Passage shown:
================================
= Chamaeleon (philosopher) =

Greek Peripatetic philosopher (c.350–c.275 BC)

Chamaeleon (or Chameleon; Χαμαιλέων; c. 350 – c. 275 BC), was a Peripatetic philosopher of Heraclea Pontica. He was one of the immediate disciples of Aristotle. He wrote works on several of the ancient Greek poets, namely:

- περὶ Ἀνακρέοντος - On Anacreon
- περὶ Σαπφοῦς - On Sappho
- περὶ Σιμωνίδου - On Simonides
- περὶ Θεσπίδος - On Thespis
- περὶ Αἰσχύλου - On Aeschylus
- περὶ Λάσου - On Lasus
- περὶ Πινδάρου - On Pindar
- περὶ Στησιχόρου - On Stesichorus

He also wrote on the Iliad, and on Comedy (περὶ κωμῳδίας). In this last work he treated, among other subjects, of the dances of comedy. This work is quoted by Athenaeus by the title περὶ τῆς ἀρχαίας κωμῳδίας, which is also the title of a work by the Peripatetic philosopher Eumelus. It would seem also that he wrote on Hesiod, for Diogenes Laërtius says, that Chamaeleon accused Heraclides Ponticus of having stolen from him his work concerning Homer and Hesiod. The above works were probably both biographical and critical. He also wrote works entitled περὶ θεῶν, and περὶ σατύρων, and some moral treatises, περι ἡδονῆς (which was also ascribed to Theophrastus), προτρεπικόν, and περι μέθης (on Drunkenness). Of all his works only a few fragments are preserved by Athenaeus and other ancient writers.
================================
Pixel coordinate grounding data:
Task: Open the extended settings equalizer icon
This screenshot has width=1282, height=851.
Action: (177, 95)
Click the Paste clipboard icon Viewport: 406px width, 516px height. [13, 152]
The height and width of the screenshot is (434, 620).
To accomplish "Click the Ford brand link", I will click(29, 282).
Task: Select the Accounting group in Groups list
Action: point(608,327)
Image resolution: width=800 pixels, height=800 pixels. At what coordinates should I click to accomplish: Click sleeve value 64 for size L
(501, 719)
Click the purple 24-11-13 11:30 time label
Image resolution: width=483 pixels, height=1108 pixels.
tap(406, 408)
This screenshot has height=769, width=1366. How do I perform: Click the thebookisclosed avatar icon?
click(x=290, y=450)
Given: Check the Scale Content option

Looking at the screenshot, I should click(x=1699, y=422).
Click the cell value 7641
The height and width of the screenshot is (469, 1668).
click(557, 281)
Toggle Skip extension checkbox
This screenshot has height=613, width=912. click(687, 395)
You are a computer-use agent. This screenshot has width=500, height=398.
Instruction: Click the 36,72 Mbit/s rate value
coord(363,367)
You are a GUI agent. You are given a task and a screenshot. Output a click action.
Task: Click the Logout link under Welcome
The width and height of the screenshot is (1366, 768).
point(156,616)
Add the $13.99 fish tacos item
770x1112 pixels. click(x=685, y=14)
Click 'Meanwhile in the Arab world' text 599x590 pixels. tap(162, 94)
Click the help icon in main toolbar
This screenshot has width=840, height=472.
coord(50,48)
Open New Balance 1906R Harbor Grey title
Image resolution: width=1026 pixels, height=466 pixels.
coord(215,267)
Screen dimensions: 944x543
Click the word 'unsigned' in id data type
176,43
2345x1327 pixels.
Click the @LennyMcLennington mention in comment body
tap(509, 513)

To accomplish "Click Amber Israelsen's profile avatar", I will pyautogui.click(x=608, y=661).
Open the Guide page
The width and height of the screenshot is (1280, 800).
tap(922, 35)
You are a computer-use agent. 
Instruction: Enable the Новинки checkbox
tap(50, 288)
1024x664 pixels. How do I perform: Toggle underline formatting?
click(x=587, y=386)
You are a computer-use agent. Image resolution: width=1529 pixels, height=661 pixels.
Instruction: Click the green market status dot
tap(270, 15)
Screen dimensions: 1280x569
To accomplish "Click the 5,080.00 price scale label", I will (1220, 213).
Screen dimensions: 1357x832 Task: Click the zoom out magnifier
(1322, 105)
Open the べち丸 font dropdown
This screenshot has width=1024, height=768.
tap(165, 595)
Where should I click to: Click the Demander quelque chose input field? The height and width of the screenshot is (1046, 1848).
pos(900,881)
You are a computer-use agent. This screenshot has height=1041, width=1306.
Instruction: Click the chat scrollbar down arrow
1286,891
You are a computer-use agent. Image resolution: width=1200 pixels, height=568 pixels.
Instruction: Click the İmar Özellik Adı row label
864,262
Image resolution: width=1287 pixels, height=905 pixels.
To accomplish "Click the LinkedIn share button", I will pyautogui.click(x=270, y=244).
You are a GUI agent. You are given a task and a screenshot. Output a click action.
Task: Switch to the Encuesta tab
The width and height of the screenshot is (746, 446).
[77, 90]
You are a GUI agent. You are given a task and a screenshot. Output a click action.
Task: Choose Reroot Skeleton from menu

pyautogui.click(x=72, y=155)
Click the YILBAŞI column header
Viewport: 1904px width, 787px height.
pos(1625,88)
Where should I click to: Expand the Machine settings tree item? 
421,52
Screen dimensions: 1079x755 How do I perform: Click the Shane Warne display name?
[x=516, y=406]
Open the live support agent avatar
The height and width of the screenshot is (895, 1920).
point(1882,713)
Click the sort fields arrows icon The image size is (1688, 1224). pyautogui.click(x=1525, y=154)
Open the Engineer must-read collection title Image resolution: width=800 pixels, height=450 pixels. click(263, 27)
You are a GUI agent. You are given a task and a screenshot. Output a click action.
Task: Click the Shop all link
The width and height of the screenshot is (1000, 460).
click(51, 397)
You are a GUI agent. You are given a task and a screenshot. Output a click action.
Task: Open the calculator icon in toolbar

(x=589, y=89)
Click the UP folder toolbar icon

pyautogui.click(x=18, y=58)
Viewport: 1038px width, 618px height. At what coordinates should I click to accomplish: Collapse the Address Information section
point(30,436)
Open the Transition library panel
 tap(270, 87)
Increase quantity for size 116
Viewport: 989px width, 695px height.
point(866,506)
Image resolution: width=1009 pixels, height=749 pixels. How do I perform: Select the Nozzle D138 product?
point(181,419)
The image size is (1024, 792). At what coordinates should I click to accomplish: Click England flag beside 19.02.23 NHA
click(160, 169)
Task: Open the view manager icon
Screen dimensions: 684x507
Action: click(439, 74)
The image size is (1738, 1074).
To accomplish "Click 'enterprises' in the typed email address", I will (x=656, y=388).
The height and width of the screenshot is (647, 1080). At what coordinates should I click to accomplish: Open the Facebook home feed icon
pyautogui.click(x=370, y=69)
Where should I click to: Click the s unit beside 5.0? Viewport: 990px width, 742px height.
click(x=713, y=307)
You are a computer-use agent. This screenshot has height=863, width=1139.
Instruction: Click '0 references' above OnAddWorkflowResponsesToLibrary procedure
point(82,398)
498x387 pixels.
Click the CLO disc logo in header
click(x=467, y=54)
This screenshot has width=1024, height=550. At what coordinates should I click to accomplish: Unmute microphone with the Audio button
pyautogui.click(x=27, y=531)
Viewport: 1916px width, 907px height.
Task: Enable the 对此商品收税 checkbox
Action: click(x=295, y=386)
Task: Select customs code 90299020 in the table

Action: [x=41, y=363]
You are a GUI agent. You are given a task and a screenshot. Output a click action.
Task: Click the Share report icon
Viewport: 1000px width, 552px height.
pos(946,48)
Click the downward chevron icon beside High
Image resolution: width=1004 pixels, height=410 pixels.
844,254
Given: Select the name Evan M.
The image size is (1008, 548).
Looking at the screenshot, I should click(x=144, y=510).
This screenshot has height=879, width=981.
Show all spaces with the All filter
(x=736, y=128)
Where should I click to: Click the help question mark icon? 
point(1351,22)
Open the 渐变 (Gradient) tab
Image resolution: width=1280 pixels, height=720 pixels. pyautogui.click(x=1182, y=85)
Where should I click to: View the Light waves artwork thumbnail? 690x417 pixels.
================================
Task list:
1. In the passage on Chamaeleon, what city was he from?
2. Rewrite everything from "He also wrote on" down to "other ancient writers." in the passage on Chamaeleon, replacing "Eumelus" with "Eumelos".

Per-task answers:
1. Heraclea Pontica

2.
He also wrote on the Iliad, and on Comedy (περὶ κωμῳδίας). In this last work he treated, among other subjects, of the dances of comedy. This work is quoted by Athenaeus by the title περὶ τῆς ἀρχαίας κωμῳδίας, which is also the title of a work by the Peripatetic philosopher Eumelos. It would seem also that he wrote on Hesiod, for Diogenes Laërtius says, that Chamaeleon accused Heraclides Ponticus of having stolen from him his work concerning Homer and Hesiod. The above works were probably both biographical and critical. He also wrote works entitled περὶ θεῶν, and περὶ σατύρων, and some moral treatises, περι ἡδονῆς (which was also ascribed to Theophrastus), προτρεπικόν, and περι μέθης (on Drunkenness). Of all his works only a few fragments are preserved by Athenaeus and other ancient writers.